4.1 Limitations and Future Directions

This study was correlational in nature and the participants were recruited on social media platforms. Conducting a similar study with the use of a more representative sample could serve to eliminate this limitation. An experimental approach would allow us to explore ways of facilitating helping behaviours by proposing different types of engagement that are better suited to individuals – including those who possess lower extraversion or need for security. Future studies could investigate whether other variables describing individual traits, such as extraversion or neuroticism, act as predictors of online altruism. Such research could potentially mediate the effects reported in this study.

Moreover, the progression of the COVID-19 pandemic could entail limited offline help due to the public anxiety around such exceptional circumstances. The number of suggested online activities, therefore, was likely inflated, when compared to the ‘normal’, pandemic-free context; thus, a future study with consideration for helping methods prior to the emergence of COVID-19 could prove useful. Consideration for the perceived pandemic threat could serve as a relevant mediator to such a study.
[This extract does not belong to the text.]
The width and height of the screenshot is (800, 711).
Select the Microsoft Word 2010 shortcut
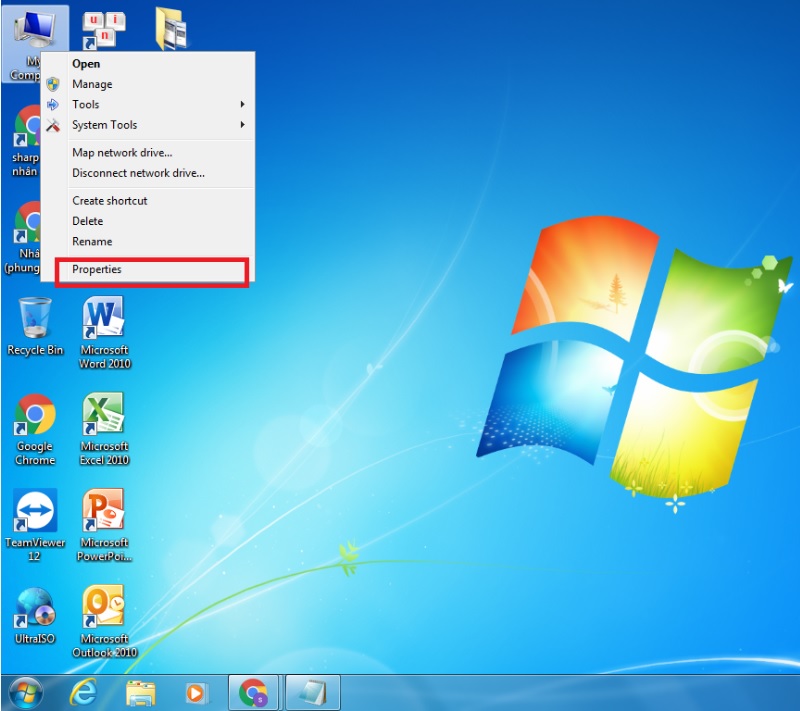104,322
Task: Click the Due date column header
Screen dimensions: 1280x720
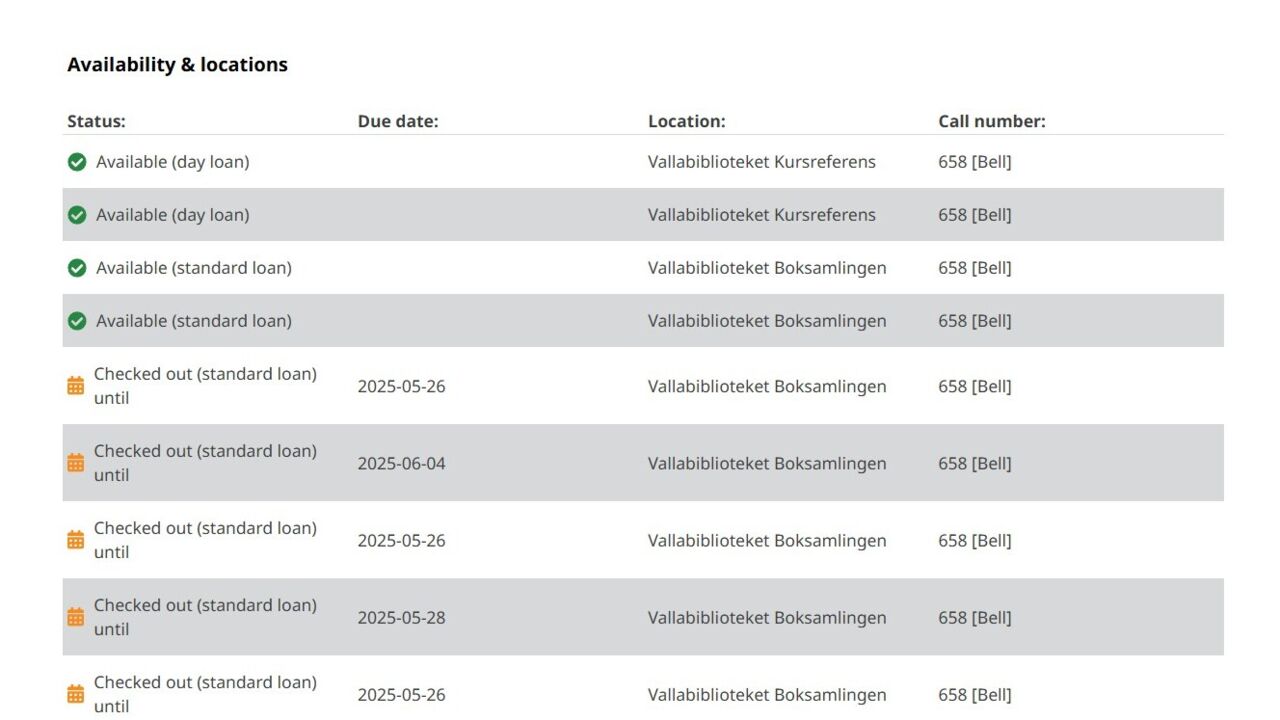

This study has also elucidated issues on the content validity of applied questionnaires. A study on the external validity of TAP would be compelling in terms of exploring usability –particularly that of the TAP Vulnerability subscale – which is not cyber-specific and reaches beyond the personality traits on which this study focused. Additionally, the Cronbach’s alpha coefficient of our results attained by TAP was relatively low; it is noteworthy, however, that the authors of TAP reported similarly low alpha coefficients, which probably also results from the length of the scale, i.e., TAP Vulnerability subscale consists of only 3 items [11]. Last but not least, a longer research exploring the role of TAP and GOSIP in online behaviours could involve all the TAP subscales including the Dependence subscale. Although this study in no way addressed social media and internet addiction, it is worth adding this aspect into future research considerations. It is possible that helping others online may be one of the behaviors undertaken to satisfy the need to represent oneself on social media, or some way to rationalize the large number of hours spent online.

4.2 General Conclusions

This study occupies a gap in the literature by offering new insights into the role of human attitudes towards online interactions and technology in helping behaviours. Understanding what may limit some individuals’ propensity to participate—in addition to which features might remedy their concerns—should assist in enhancing engagement in social initiatives. Online platforms carry unique potential in enabling ways to engage in altruistic behaviours for those who avoid social interactions. Facilitating methods of participation that meet varying individual needs may result in the inclusion of volunteers who are less socially engaged and are more anxious in their daily lives.